Cystic fibrosis (CF) is characterised by abnormal epithelial ion transport in the apical membrane of most secretory cells. This leads to altered epithelial mucus secretion in the gastrointestinal tract, reproductive tract, liver, pancreas and most severely in the pulmonary epithelium.
Sweat glands produce excessively salty secretions, the pancreas is damaged, 10-15 % of neonates suffer from severe intestinal blockage termed Meconium ileus (MI) and thick mucus secretions build up in the lungs leading to respiratory infectionsand lung damage.
Current therapies include antibiotic treatments, pancreatic enzyme supplements, high fat diets, physiotherapy and heart-lung transplants. The continued development of conventional therapies particularly with reference to dietary control has greatly improved both the quality of life and the mean life expectancy of people with CF (Gaskin, 1998). In the 1930s for example, children born with CF usually died within a year of birth. Today though, the average life expectancy is between 30 and 40 years.

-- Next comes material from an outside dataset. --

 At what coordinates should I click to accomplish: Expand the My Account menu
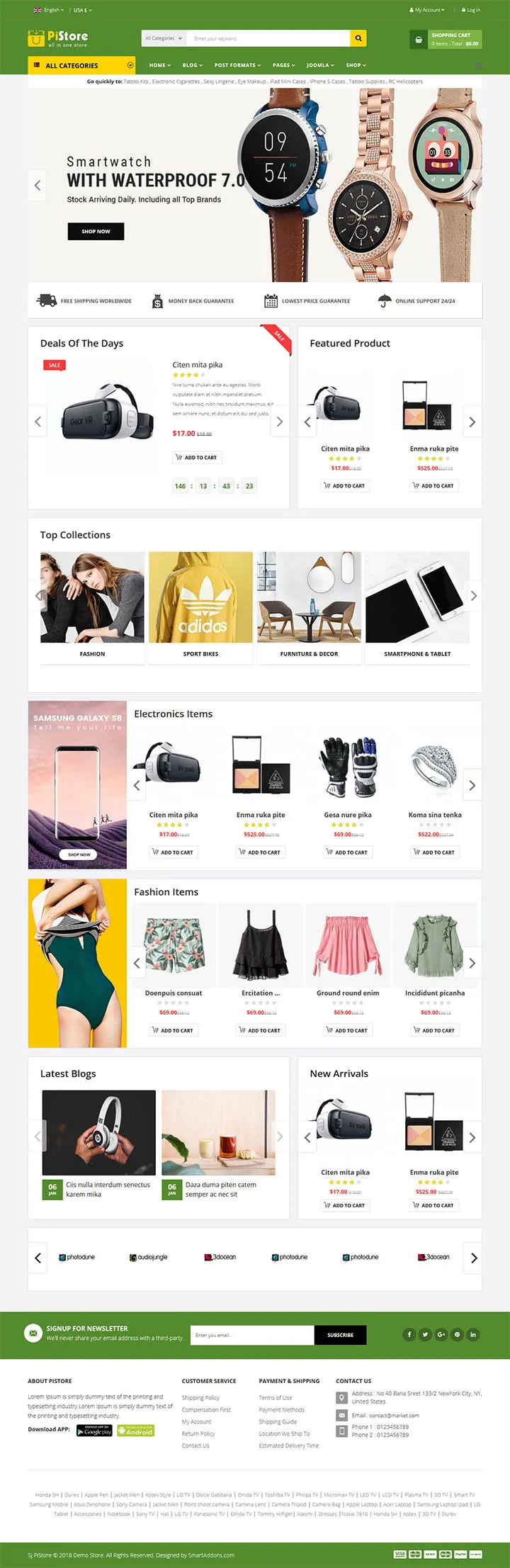click(427, 10)
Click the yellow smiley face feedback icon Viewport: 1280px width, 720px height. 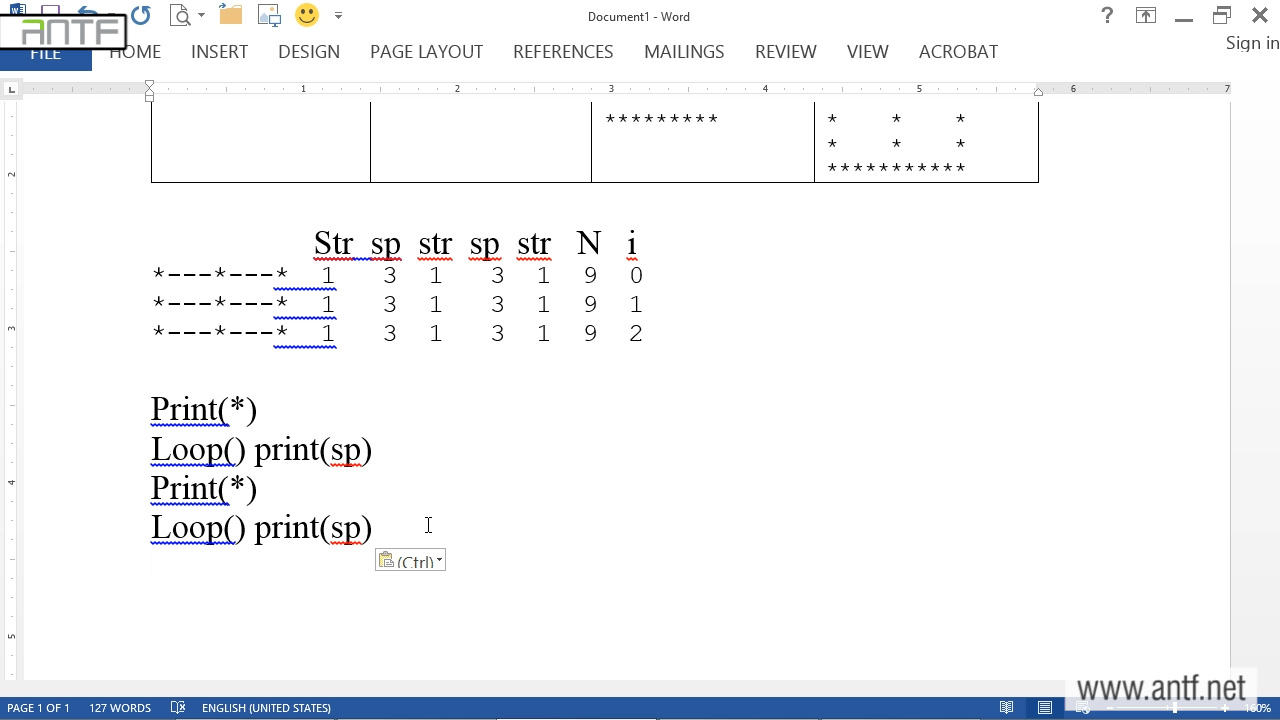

However, there is still no treatment for the underlying defect causing the disease and individuals with the disease suffer from a high therapeutic burden and a severely compromised quality of life.
The prevalence of CF varies with ethnicity (Heim, R. A. et al., 2001), and is highest among people of North European decent (Boat, et al., 1989), with around 7,500 CF patients, and an incidence of one in 2,500 live births (Dodge, J. A. et al., 2007) in the UK.
The number of asymptomatic (Welsh, M. J. & Smith, A. E., 1995) heterozygous carriers of mutated CFTR gene is approximately one in 25, which equates to around 2.3 million people in the UK (http://www.cftrust.org.uk).
Cystic Fibrosis is most commonly diagnosed by a sweat test, which is a relatively simple test whereby the skin is stimulated to produce sweat. This sweat is then analysed. Children who have cystic fibrosis have excessively salty sweat. Following a positive sweat test, blood is usually taken for genetic analysis. This will usually involve looking for the common mutations, which will diagnose up to 85% of patients. If the patient has a less common mutation, it may not be possible to easily identify it.